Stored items
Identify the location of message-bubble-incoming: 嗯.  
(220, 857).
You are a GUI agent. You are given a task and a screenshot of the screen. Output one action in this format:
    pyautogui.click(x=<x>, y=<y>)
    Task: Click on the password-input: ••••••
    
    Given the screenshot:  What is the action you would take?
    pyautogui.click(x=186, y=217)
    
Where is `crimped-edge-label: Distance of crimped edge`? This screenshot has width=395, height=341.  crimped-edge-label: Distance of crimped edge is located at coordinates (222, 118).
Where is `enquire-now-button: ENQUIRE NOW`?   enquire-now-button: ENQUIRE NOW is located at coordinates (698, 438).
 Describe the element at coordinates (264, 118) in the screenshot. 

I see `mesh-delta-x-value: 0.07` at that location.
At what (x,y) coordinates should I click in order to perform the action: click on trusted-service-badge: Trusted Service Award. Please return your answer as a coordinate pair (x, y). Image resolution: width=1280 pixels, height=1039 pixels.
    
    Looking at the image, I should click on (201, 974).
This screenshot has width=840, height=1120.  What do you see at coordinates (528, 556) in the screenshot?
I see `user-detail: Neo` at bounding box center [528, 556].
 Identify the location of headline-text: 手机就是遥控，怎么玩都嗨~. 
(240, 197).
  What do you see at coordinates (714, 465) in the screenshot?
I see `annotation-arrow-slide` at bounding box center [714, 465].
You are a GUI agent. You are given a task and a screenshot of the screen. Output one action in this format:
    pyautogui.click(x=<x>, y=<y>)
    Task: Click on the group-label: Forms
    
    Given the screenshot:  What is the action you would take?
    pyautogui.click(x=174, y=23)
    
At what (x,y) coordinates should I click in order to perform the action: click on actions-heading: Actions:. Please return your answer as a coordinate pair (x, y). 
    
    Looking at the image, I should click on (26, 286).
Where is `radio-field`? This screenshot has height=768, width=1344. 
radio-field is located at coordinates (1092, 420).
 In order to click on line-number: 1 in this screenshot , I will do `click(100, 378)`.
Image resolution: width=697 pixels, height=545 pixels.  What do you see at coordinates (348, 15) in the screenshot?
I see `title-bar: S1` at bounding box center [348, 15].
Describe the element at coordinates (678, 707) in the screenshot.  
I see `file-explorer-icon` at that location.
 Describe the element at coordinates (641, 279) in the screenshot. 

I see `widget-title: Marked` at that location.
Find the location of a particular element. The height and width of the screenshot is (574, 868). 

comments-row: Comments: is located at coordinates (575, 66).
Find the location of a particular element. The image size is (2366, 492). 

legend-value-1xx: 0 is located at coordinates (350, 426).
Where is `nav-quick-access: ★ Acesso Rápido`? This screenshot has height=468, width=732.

* _EXERCISE REQUIREMENTS_: Can you copy every one of the lines above word for word, with each character, space and line break kept as it appears?

* _YOUR RESPONSE_:
Identify the location of message-bubble-incoming: 嗯.  
(220, 857).
You are a GUI agent. You are given a task and a screenshot of the screen. Output one action in this format:
    pyautogui.click(x=<x>, y=<y>)
    Task: Click on the password-input: ••••••
    
    Given the screenshot:  What is the action you would take?
    pyautogui.click(x=186, y=217)
    
Where is `crimped-edge-label: Distance of crimped edge`? This screenshot has width=395, height=341.  crimped-edge-label: Distance of crimped edge is located at coordinates (222, 118).
Where is `enquire-now-button: ENQUIRE NOW`?   enquire-now-button: ENQUIRE NOW is located at coordinates (698, 438).
 Describe the element at coordinates (264, 118) in the screenshot. 

I see `mesh-delta-x-value: 0.07` at that location.
At what (x,y) coordinates should I click in order to perform the action: click on trusted-service-badge: Trusted Service Award. Please return your answer as a coordinate pair (x, y). Image resolution: width=1280 pixels, height=1039 pixels.
    
    Looking at the image, I should click on (201, 974).
This screenshot has width=840, height=1120.  What do you see at coordinates (528, 556) in the screenshot?
I see `user-detail: Neo` at bounding box center [528, 556].
 Identify the location of headline-text: 手机就是遥控，怎么玩都嗨~. 
(240, 197).
  What do you see at coordinates (714, 465) in the screenshot?
I see `annotation-arrow-slide` at bounding box center [714, 465].
You are a GUI agent. You are given a task and a screenshot of the screen. Output one action in this format:
    pyautogui.click(x=<x>, y=<y>)
    Task: Click on the group-label: Forms
    
    Given the screenshot:  What is the action you would take?
    pyautogui.click(x=174, y=23)
    
At what (x,y) coordinates should I click in order to perform the action: click on actions-heading: Actions:. Please return your answer as a coordinate pair (x, y). 
    
    Looking at the image, I should click on (26, 286).
Where is `radio-field`? This screenshot has height=768, width=1344. 
radio-field is located at coordinates (1092, 420).
 In order to click on line-number: 1 in this screenshot , I will do `click(100, 378)`.
Image resolution: width=697 pixels, height=545 pixels.  What do you see at coordinates (348, 15) in the screenshot?
I see `title-bar: S1` at bounding box center [348, 15].
Describe the element at coordinates (678, 707) in the screenshot.  
I see `file-explorer-icon` at that location.
 Describe the element at coordinates (641, 279) in the screenshot. 

I see `widget-title: Marked` at that location.
Find the location of a particular element. The height and width of the screenshot is (574, 868). 

comments-row: Comments: is located at coordinates (575, 66).
Find the location of a particular element. The image size is (2366, 492). 

legend-value-1xx: 0 is located at coordinates (350, 426).
Where is `nav-quick-access: ★ Acesso Rápido`? This screenshot has height=468, width=732.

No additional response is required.